@Informateur.info- Le quartier ‘’bénie et paix’’, logée entre Andokoi et le parc national du Banco a été réduit en gravat, ce mercredi 10 avril 2019. Sous la ménace d’un déguerpissement depuis lundi dernier, les buldozers se sont déployés dans le quartier, aux environs de 9 heures de ce mercredi, rasant tout sur leur passage. Accompagnées par un nombre impressionnant des forces de sécurité, composées du CCDO, du CRS, de la BAE et de la gendarmerie nationale, les machines ont donné libre cours à l’opération de démolition sous les regards impuissants et révoltés des riverains. Mais, ces derniers n’auront pas vraiment le temps de s’émouvoir devant cette opération, puisqu’il fallait sauver ce qui pouvait l’être.
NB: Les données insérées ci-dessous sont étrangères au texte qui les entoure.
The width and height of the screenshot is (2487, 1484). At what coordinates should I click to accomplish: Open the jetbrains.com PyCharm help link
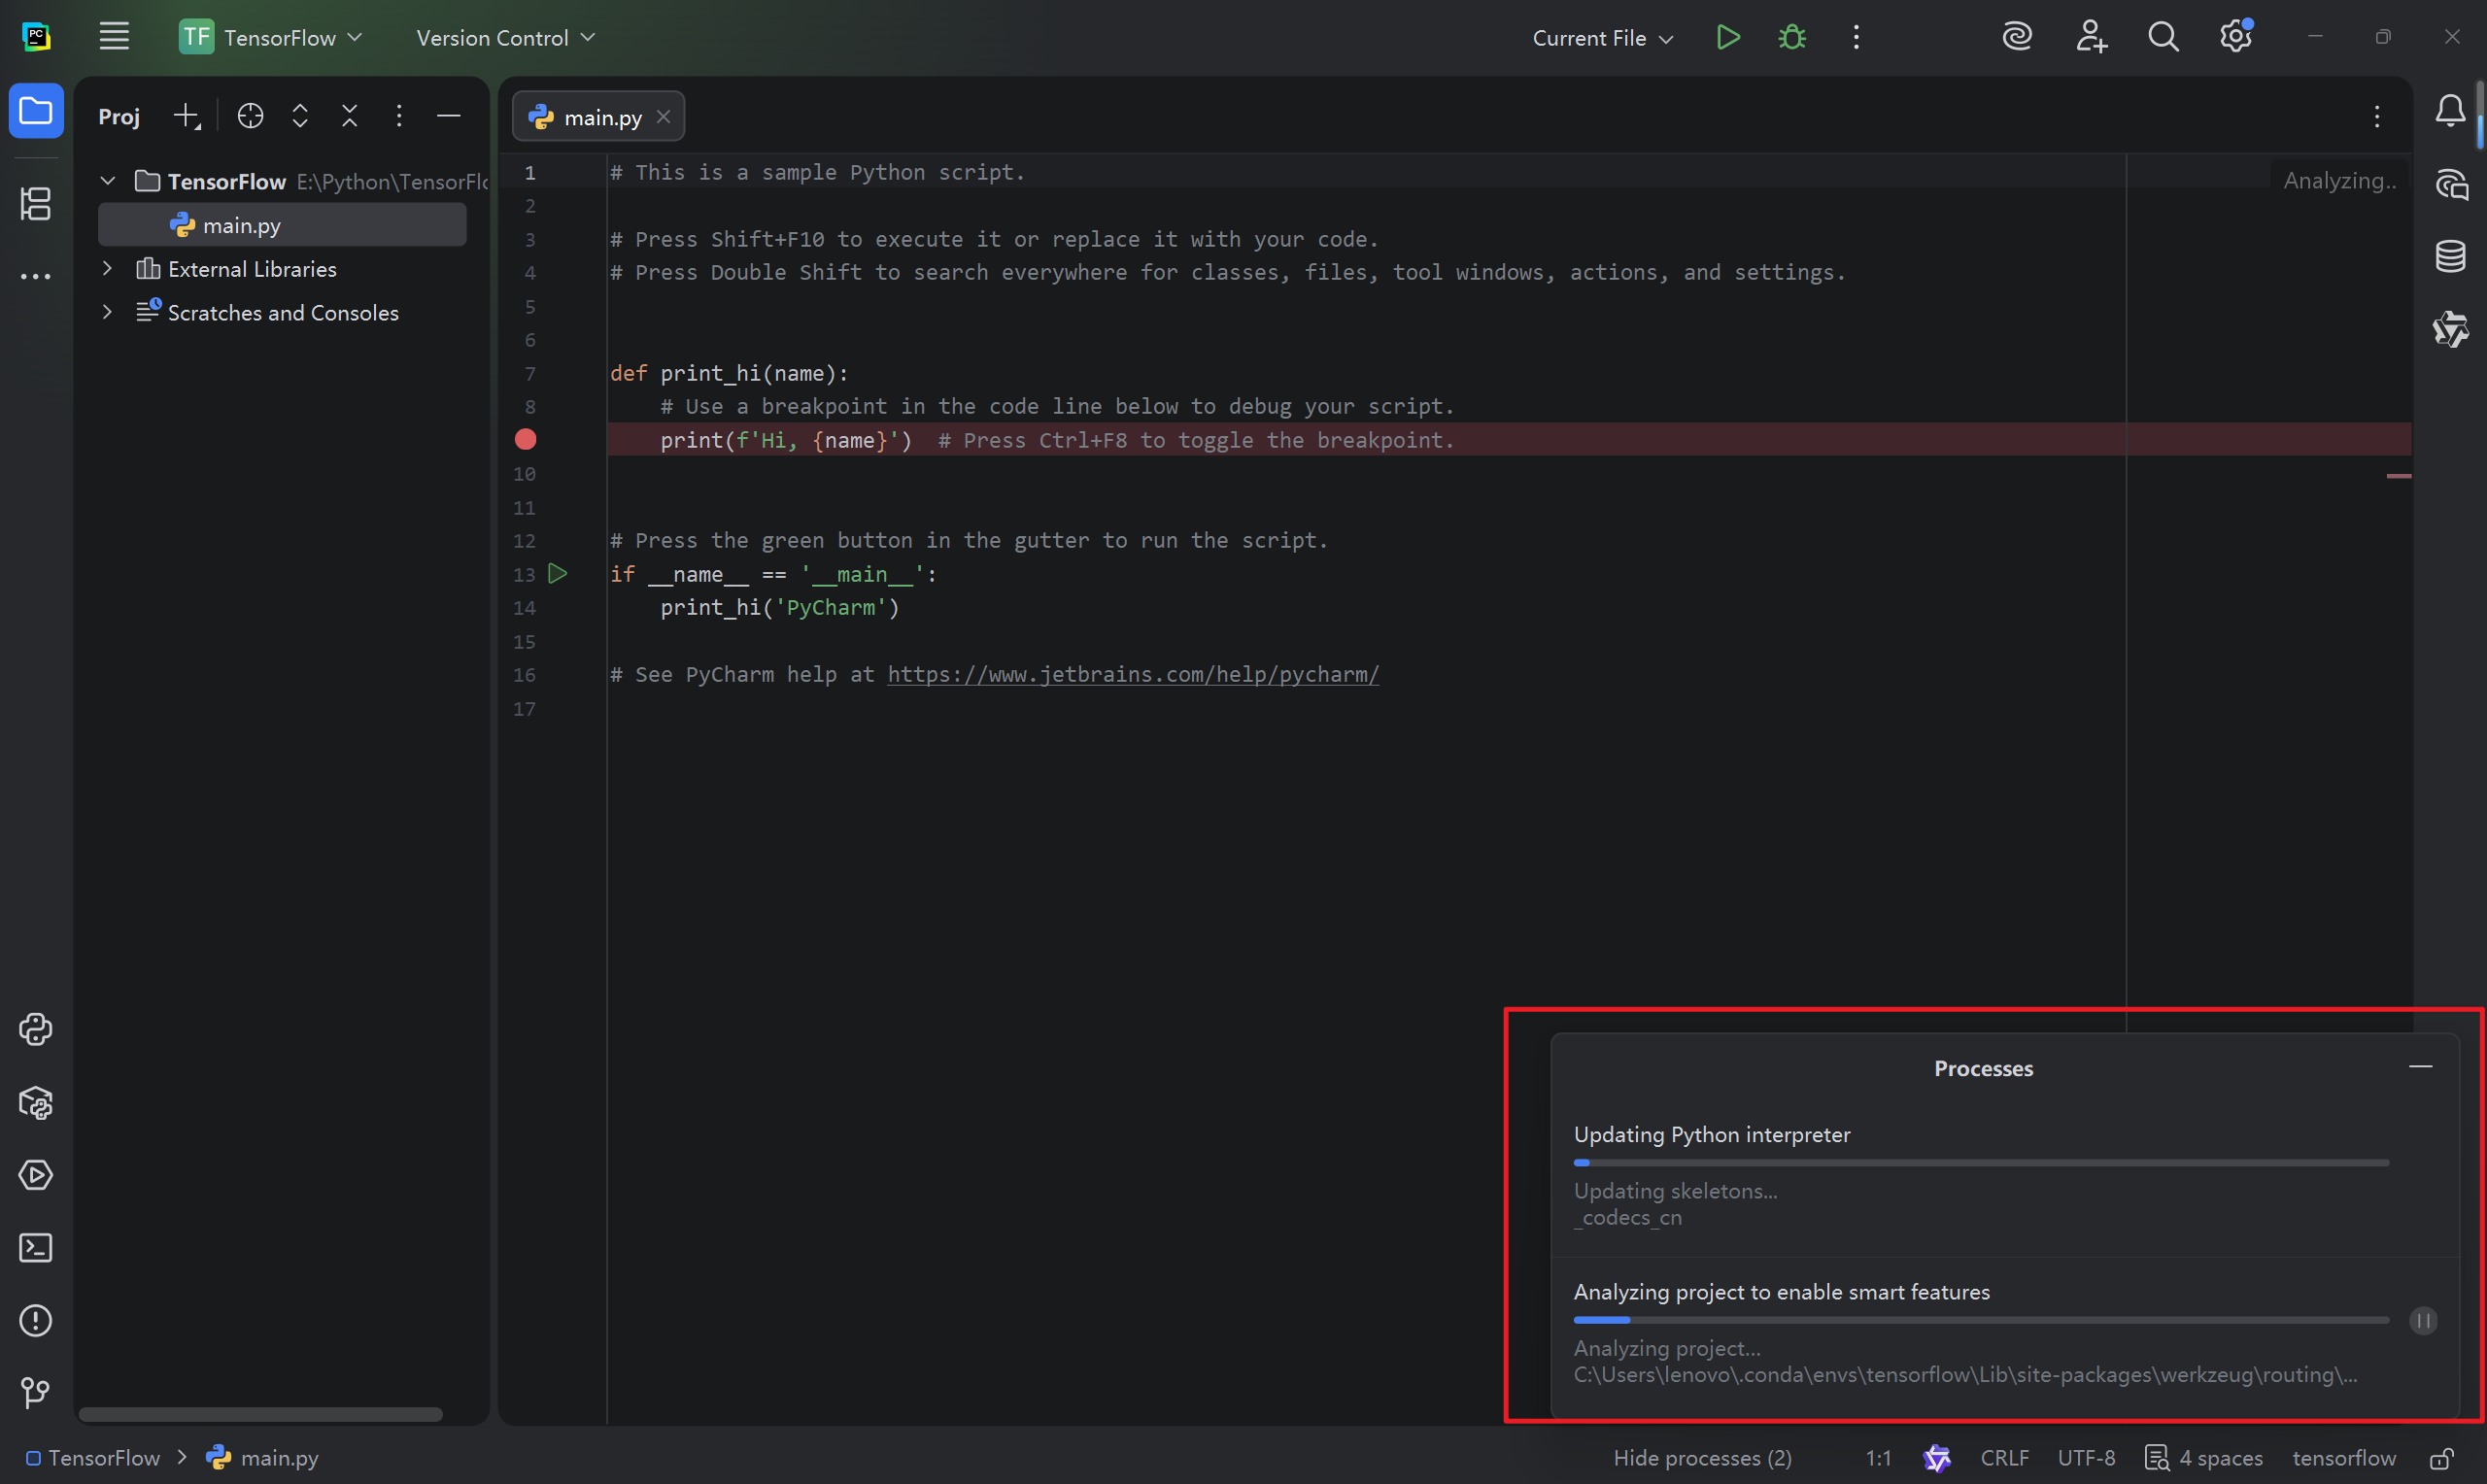(1132, 675)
Dans la foulée donc des craquements des murs, ils étaient nombreux qui retiraient encore qui des matélas, qui des ustenciels de cuisines, qui encore une table ou un buffet.

D’autres cependant trouvaient encore la force de dénoncer la diligence avec laquelle l’Office national de l’assainissement et du drainage (ONAD), sous tutelle du ministère de l’assainissement et de l’environnement a décidé de la destruction du quartier. «C’est vraiment triste, ça nous dépasse. On a reçu les papiers (Avis de déguerpissement, ndlr) vendredi, et brusquement ils nous surprennent», dénonce Zakaria Souo, âgé de 38 ans. Ce dernier affirme être né dans cette cité où son père est installé depuis 1964. Selon lui, depuis toutes ces années vécues sur ces lieux «ils n’ont jamais été confrontés à une quelconque inondation». D’où leur surprise.

De l’avis géneral des déguerpis, ils ne s’opposent pas à la décision du gouvernement. Ils déplorent seulement le faut que l’ONAD ne leur ait donné un peu plus de temps avant l’operation. Ce que dément un agent de l’ONAD.«On ne leur a pas donné de jour, instruction leur a été donnée de commencé à quitter les lieux, dès que nous leur donnons dos», car le retour peut être à tout moment, dès que l’ordre est donné par la hiérarchie”, a soutenu ce dernier.